In the shorter arc that plays out through much of the first act, very much along the same contours as the larger arc, we get a more vivid sense of who Henry and Becket are. After a daylong hunting excursion, the pair stop to rest and refresh at the Saxons’ hut. While the father is fetching water for the king, Henry takes a fancy to his daughter. To protect the girl from Henry’s ravishing, Becket professes to want her for himself. Henry yields the nameless girl up – on condition that he can demand payback later. When they return to the castle, Henry names his price. He lays claim to Becket’s mistress, Gwendolyn.

You can outwit and outmaneuver a monarch, we’re repeatedly shown, but power ultimately prevails. Gwendolyn and the Saxon girl are crucial to illustrating Anouilh’s point, but Shakespeare would have granted them the privilege of also being people. Hollis seems to empathize with the slenderness of these roles, giving both to Gabriela Celecia, who does what she can. Becket declares that he has never really loved anyone, but that doesn’t give cover to the playwright. Nor is this simply misogyny on Anouilh’s part, for the English clergy – and The Pope, for that matter – are also paper-thin. Seriously, he couldn’t give the Pope a name?

Ailing and decrepit, the Archbishop whom Becket will succeed is discerned easily enough amid the clergy, and Jim Greenwood gives him ample texture, the best of his multiple roles. But I can only report that Rob Craig was the Bishop of York, Roger Watson was the Bishop of York, and John DeMicco were the Huey, Dewey, and Louie of the English church. As a group, they are fine and spirited with a righteousness that is balanced with practicality. Or greed, depending on your view of the church.

Tony Wright is one of the best all-around theatre professionals we have in Charlotte, and his own company, Actor’s Gym, will soon be returning to the local scene, reviving Noël Coward’s Fallen Angels at Spirit Square. You can recognize various elements of Wright’s greatest hits as an actor – beginning with the comically delusional Elwood P. Dowd and the swashbuckling Zastrozzi – in the sunny, insouciant wickedness he brings to Henry II. The world is Henry’s playpen, so you almost laugh at his dark moments. They are petulant rather than profound.

Cole Long doesn’t always convince me as a man of valor, not exactly conjuring up Laurence Olivier or Richard Burton, the Beckets of Broadway and Hollywood. Lacking that physicality may be advantageous for Long when he tackles Becket’s more prominent traits, his wiliness, his deference, his fundamental decency, and his spiritual struggles to experience love and faith. With so few consequential people around Anouilh’s protagonists, we don’t need to pause and register that Long doesn’t ooze leadership qualities. He’s most credible as a loyal subject and surrogate before excelling as a fugitive.

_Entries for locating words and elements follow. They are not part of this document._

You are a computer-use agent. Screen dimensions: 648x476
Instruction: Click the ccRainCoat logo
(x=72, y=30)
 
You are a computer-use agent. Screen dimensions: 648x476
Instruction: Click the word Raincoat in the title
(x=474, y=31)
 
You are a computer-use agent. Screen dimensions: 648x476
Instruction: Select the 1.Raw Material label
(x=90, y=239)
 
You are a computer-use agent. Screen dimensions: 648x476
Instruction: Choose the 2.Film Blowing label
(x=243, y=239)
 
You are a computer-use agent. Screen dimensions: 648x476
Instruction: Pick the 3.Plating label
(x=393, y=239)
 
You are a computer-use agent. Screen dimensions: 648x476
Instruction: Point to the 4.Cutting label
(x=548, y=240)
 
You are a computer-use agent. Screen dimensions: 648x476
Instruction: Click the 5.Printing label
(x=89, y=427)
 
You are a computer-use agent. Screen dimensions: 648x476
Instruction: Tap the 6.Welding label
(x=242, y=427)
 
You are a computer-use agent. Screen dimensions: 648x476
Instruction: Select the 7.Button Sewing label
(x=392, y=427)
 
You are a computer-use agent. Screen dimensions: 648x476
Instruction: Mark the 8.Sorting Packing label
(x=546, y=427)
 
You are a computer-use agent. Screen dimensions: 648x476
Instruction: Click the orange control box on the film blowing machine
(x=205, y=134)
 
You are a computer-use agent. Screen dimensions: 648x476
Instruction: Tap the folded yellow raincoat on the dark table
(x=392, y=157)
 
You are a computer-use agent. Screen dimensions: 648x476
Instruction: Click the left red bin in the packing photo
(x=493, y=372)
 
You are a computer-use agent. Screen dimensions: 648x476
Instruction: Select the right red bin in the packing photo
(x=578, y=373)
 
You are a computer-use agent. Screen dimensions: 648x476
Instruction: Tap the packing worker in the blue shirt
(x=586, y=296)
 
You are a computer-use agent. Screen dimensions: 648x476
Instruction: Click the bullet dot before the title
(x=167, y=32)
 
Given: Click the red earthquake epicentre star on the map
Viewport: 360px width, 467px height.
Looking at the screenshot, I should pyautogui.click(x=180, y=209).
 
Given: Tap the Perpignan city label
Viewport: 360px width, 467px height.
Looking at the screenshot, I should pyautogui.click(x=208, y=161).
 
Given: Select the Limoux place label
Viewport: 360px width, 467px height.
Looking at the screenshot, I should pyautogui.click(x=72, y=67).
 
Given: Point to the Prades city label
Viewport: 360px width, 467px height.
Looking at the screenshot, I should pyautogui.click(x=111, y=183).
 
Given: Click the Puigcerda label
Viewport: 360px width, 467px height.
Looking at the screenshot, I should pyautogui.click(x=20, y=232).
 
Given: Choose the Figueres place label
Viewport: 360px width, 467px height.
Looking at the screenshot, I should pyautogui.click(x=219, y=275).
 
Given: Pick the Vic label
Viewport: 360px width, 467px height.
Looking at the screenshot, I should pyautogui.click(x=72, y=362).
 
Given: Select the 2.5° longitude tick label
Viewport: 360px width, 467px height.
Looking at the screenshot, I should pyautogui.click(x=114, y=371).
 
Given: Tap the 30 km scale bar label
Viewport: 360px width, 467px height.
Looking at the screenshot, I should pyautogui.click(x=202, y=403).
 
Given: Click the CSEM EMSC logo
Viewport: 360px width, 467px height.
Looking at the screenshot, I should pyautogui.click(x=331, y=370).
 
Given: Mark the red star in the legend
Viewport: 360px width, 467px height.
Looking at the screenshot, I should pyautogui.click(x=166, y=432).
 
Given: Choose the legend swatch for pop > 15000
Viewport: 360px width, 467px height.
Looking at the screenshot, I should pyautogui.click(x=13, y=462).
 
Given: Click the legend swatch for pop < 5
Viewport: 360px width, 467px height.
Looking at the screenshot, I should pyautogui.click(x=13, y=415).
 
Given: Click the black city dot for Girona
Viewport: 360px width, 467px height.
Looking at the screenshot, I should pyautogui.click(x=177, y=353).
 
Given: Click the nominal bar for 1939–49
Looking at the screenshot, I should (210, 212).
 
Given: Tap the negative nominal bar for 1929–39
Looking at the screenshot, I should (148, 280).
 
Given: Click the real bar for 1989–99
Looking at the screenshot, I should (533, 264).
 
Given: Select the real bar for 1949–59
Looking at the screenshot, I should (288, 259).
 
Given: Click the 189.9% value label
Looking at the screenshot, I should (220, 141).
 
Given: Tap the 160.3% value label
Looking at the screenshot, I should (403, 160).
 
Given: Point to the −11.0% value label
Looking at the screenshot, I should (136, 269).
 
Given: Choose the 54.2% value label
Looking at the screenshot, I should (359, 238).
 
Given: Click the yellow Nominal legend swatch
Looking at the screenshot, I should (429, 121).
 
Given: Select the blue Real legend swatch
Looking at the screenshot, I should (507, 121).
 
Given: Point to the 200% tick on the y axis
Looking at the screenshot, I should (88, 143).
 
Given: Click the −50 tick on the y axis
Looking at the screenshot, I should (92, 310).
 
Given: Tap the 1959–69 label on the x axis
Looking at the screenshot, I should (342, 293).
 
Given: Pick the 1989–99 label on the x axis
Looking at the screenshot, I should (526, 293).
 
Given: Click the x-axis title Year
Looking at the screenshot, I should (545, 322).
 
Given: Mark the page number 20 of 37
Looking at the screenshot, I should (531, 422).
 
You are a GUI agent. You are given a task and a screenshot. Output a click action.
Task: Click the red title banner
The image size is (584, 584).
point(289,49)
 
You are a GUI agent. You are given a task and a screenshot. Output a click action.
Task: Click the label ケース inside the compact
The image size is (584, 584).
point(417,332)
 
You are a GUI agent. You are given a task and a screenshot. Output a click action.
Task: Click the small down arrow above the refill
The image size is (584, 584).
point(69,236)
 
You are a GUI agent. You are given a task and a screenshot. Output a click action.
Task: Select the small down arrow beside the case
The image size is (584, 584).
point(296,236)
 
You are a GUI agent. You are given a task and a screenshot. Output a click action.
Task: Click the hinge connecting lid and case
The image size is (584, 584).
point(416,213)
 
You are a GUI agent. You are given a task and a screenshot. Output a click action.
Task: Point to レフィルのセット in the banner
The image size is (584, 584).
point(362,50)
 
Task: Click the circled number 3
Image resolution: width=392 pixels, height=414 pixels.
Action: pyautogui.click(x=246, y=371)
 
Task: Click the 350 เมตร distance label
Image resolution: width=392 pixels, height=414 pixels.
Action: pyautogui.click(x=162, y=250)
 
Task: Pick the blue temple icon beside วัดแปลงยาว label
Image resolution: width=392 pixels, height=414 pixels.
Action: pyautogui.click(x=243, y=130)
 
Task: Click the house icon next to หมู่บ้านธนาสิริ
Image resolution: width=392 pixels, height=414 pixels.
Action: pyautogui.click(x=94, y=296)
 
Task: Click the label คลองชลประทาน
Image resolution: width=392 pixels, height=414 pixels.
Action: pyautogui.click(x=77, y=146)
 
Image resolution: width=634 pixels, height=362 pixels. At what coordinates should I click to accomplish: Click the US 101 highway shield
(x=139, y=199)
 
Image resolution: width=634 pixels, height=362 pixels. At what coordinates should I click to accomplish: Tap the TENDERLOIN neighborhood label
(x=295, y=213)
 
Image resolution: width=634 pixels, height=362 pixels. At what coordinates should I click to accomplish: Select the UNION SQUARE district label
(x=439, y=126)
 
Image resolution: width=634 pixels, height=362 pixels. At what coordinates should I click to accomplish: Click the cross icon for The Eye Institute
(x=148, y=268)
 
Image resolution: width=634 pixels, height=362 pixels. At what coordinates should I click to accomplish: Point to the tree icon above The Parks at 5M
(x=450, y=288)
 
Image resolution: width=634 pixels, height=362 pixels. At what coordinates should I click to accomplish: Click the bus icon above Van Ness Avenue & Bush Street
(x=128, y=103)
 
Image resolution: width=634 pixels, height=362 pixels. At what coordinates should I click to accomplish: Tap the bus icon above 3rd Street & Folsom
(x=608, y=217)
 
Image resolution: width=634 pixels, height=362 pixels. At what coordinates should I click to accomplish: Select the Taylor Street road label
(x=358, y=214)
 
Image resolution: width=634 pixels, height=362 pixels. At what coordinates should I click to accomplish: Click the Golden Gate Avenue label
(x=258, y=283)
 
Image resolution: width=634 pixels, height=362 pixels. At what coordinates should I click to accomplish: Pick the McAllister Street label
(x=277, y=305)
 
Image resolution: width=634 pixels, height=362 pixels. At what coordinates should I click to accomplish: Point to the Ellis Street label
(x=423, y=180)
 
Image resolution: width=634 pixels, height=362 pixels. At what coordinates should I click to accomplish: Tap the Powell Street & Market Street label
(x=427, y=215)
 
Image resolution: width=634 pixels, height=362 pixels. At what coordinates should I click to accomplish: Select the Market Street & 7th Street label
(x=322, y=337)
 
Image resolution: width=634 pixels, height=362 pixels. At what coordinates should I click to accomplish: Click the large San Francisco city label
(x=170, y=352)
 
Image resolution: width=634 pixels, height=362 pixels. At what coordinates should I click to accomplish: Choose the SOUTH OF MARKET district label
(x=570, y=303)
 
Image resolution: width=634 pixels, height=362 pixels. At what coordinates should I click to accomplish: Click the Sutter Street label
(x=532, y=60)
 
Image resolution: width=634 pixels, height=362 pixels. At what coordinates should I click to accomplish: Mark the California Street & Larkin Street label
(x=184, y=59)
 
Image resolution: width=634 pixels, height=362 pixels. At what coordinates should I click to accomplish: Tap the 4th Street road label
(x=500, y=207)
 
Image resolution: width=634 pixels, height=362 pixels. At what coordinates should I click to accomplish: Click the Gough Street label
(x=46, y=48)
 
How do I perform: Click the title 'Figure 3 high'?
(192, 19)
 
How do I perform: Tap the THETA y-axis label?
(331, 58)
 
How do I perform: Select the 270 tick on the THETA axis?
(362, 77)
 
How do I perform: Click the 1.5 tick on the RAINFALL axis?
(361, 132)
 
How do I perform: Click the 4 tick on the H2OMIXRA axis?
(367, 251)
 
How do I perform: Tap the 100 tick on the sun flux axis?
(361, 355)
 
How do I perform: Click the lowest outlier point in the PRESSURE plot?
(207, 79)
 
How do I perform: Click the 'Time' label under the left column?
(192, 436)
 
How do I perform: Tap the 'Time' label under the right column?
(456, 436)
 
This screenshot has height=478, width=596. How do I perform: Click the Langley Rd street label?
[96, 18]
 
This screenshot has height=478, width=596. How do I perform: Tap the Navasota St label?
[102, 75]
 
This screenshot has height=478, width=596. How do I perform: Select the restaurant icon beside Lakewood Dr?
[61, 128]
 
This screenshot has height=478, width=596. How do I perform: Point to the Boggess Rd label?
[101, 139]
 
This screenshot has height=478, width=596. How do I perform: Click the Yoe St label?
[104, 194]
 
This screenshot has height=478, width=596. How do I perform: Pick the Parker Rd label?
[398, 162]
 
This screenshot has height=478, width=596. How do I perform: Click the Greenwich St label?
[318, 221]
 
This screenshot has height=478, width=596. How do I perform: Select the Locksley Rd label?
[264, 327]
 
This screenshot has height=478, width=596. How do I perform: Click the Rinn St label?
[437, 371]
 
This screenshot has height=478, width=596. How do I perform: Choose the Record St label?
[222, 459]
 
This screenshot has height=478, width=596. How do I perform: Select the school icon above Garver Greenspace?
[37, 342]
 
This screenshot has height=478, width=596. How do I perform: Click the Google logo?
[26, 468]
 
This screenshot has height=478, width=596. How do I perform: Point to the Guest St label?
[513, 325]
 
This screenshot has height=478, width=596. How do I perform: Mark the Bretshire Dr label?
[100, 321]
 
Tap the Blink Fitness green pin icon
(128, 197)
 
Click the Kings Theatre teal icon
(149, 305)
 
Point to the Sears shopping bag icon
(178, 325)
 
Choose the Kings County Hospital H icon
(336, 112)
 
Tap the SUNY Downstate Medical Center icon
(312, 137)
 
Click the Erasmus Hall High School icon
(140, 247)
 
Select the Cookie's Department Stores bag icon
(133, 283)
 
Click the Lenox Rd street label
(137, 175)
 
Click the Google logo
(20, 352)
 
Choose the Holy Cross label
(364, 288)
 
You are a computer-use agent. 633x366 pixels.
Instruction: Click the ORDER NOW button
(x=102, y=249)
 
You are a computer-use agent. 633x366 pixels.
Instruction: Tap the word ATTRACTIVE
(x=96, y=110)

The most affecting of Anouilh’s minor characters bloom when Becket becomes openly defiant towards his king. Rick Taylor’s portrait of King Louis of France has a weathered, wizened dignity to it as he offers refuge to the renegade Archbishop. Yet there is no heartbreak from His Highness when sympathy and goodwill toward the holy refugee must give way to expedience.

Accompanying Becket through his latter tribulations, the Little Monk that Becket has taken under his wing still seethes with Saxon resentment of Norman rule, nicely calibrated in Jake Dodge’s portrayal. Like Gwendolyn, he’s there for a purpose, but the fierce allegiance that Becket inspires in the Little Monk – contrasted with Henry’s inability to keep anyone’s true loyalty – strikes a deeper chord.

Aided by the age difference between them, Christy Stephens as the Queen Mother and Amy Pearre Dunn as the Young Queen transcend cardboard as the chief irritants of Henry’s court after intermission. Yes, Henry is lonely without Becket by his side, but he’s also afflicted.